WORK ORDER:
Records follow. Pull out every line that contains "will".

Stored items
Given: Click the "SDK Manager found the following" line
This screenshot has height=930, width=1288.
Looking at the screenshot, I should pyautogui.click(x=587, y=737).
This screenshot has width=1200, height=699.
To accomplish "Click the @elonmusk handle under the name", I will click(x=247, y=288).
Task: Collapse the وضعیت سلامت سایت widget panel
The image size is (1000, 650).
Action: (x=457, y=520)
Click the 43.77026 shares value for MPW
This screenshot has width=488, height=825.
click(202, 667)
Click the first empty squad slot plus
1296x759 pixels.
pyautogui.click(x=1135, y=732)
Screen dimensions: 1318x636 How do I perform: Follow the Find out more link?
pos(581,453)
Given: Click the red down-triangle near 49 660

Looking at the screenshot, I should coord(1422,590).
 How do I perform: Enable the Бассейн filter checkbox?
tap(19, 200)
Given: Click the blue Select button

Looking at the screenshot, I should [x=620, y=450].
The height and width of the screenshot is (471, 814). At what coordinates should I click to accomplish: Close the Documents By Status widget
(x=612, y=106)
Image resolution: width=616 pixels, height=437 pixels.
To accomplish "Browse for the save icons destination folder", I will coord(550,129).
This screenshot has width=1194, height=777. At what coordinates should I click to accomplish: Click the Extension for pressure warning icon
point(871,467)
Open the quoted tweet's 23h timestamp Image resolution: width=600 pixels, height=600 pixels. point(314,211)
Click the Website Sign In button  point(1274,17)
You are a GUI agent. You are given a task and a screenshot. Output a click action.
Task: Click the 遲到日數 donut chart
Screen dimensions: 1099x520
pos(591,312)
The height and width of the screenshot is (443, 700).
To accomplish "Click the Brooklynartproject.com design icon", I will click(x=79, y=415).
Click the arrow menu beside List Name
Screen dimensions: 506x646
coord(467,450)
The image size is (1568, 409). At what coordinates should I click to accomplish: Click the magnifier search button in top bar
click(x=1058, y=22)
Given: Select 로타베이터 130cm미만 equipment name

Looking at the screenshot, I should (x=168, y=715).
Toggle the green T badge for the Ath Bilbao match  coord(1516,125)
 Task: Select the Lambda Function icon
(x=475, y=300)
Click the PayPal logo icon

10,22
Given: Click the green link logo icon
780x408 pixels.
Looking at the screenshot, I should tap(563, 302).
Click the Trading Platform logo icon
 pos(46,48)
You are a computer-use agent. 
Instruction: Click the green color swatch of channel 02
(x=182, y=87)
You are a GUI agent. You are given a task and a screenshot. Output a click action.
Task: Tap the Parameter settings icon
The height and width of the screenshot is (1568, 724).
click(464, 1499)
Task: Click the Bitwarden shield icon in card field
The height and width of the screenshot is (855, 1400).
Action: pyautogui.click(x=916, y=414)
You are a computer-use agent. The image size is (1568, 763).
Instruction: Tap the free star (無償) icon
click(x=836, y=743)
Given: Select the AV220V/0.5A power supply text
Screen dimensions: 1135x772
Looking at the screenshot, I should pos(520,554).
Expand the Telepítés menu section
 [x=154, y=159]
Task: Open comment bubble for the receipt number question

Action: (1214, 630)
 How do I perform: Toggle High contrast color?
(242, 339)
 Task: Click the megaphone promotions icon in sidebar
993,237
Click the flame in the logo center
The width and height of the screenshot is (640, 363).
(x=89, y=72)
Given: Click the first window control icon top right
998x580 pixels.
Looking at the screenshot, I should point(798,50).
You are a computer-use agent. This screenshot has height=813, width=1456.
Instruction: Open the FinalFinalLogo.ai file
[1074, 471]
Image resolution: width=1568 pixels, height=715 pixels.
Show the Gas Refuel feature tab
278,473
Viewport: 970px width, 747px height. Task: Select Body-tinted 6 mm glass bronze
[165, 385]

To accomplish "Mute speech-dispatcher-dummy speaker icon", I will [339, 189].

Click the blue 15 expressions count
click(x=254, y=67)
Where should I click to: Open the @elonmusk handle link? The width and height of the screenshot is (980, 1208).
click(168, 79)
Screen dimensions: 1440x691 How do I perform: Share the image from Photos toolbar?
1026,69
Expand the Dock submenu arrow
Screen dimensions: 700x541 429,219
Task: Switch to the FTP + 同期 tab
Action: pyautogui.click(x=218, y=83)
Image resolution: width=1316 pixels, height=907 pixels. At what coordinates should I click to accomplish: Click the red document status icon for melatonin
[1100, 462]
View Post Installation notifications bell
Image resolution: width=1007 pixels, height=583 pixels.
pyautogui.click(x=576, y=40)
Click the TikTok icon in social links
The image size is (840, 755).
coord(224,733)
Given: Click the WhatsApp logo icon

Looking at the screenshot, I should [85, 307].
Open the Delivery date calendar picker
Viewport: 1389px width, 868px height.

RESPONSE TO THE TASK:
To accomplish "Click the @elonmusk handle under the name", I will click(x=247, y=288).
To accomplish "Browse for the save icons destination folder", I will coord(550,129).
To accomplish "Click the Brooklynartproject.com design icon", I will click(x=79, y=415).
To accomplish "Mute speech-dispatcher-dummy speaker icon", I will [339, 189].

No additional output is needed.